Cells within a cancer are highly heterogeneous with respect to their phenotype and can manifest distinct morphological, molecular and functional features. The main aspects that drive functional diversity are 1) genetic heterogeneity as a result of genetic instability, as well as 2) phenotypic heterogeneity as a result of cellular differentiation status. As a consequence, it is challenging to design treatment therapies that target all cancer cells as effectively.
The Snippert group has a long-lasting interest in heterogeneity of cellular behavior during homeostasis, cancer growth and therapy resistance (Snippert et al., Cell 2010; Schepers et al., Science 2012; Snippert et al., EMBO rep 2014; Vermeulen & Snippert, Nat Rev Cancer 2014).
Currently, the Snippert group main interest is to use patient-derived cancer organoids and advanced imaging to study cellular phenomena that have a large impact on human cancer treatment.
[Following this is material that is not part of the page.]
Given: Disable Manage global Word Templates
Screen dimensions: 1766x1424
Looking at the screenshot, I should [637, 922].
Among others, we use cutting-edge imaging technology to monitor and quantify chromosomal instability in relation to karyotype evolution in tumors, as well as drug responses of cancer organoids at the cellular level and in real-time. In addition, we study the developmental processes that underlie clonal outgrowth of tumor tissue like metastases. In general, we apply molecular genetics to engineer cancer organoids to our own interest, which includes CRISPR/Cas9-mediated homologous recombination to introduce or correct cancer mutations, as well as introduction of cell fate reporters and signaling sensors to monitor and/or manipulate cellular processes in real-time.
The vast majority of tumors is genetically heterogeneous, meaning that cancers are composed of many different genetic subclones. In recent years, continuous innovation in sequencing techniques has been the main driver to advance our knowledge about genetic heterogeneity in cancers. Unfortunately, little is known about tumor evolution at cell cycle resolution.
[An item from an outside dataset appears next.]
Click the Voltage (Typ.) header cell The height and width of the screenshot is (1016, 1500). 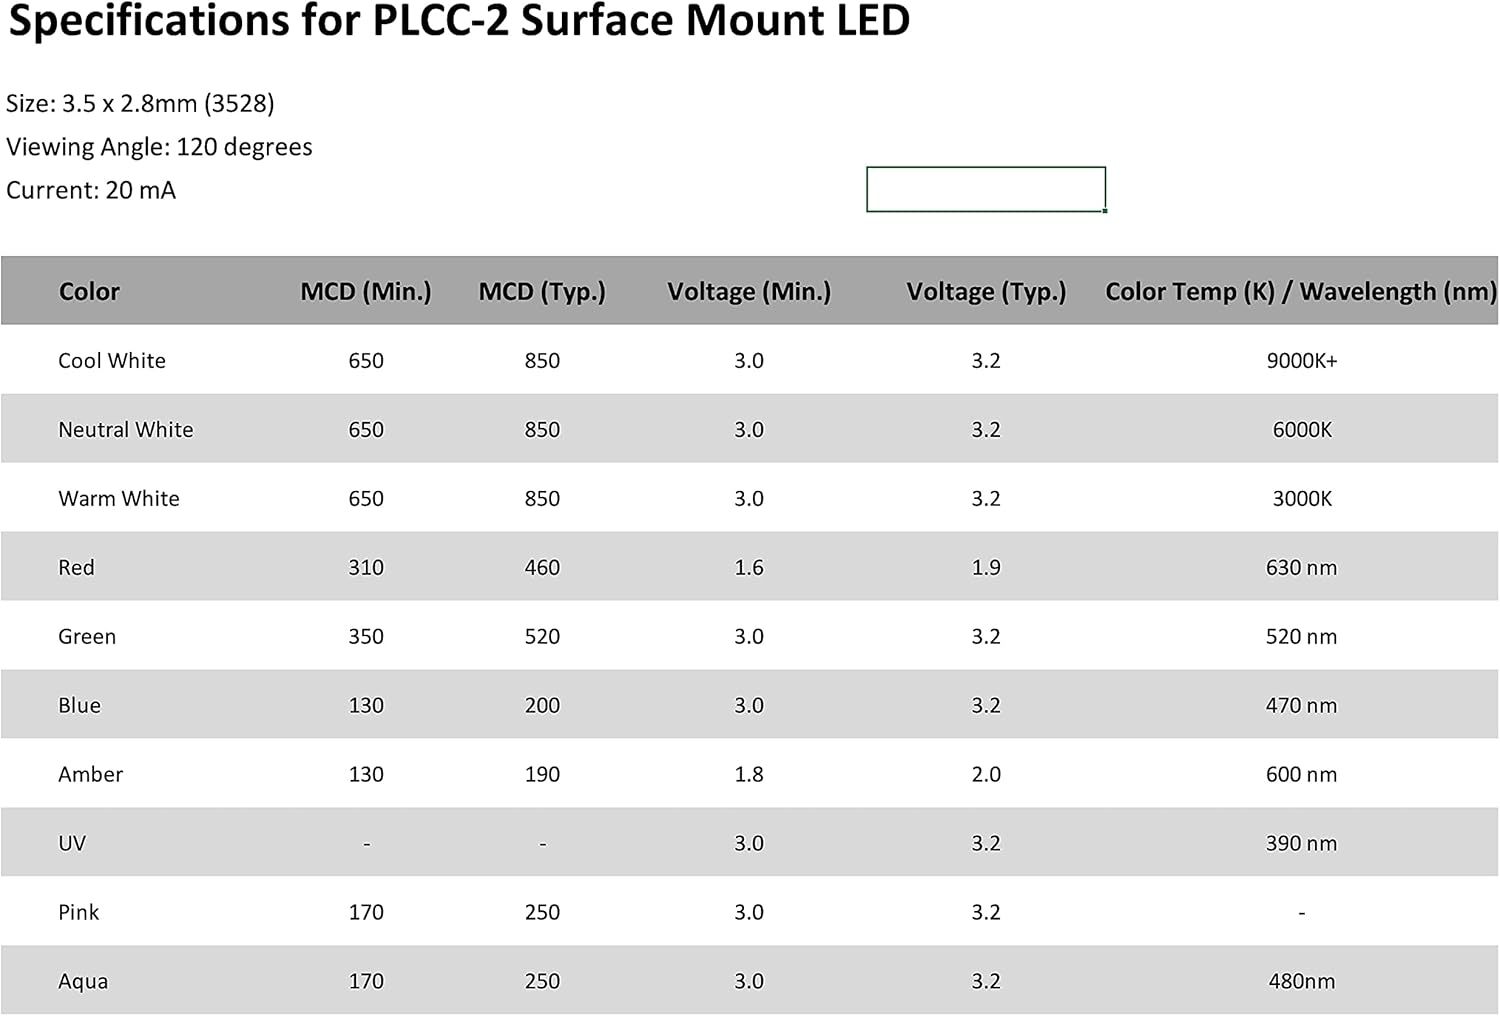(986, 291)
Phenotypic heterogeneity in tumors includes non-genetic processes, such as different cell fates and phenotypes due to variable expression patterns. These are either established by tumor intrinsic cues, e.g. cellular differentiation hierarchy, or upon interaction with the tumor microenvironment.
The exact interplay between genetic and non-genetic factors remains elusive with respect to tumor growth, progression and therapy resistance.
Regularly, anti-cancer therapies are effective against the majority of tumor cells. Unfortunately, there is frequently a small population of cells that shows resistance against the applied therapy. Little is known about the nature and origin of these resistant cells.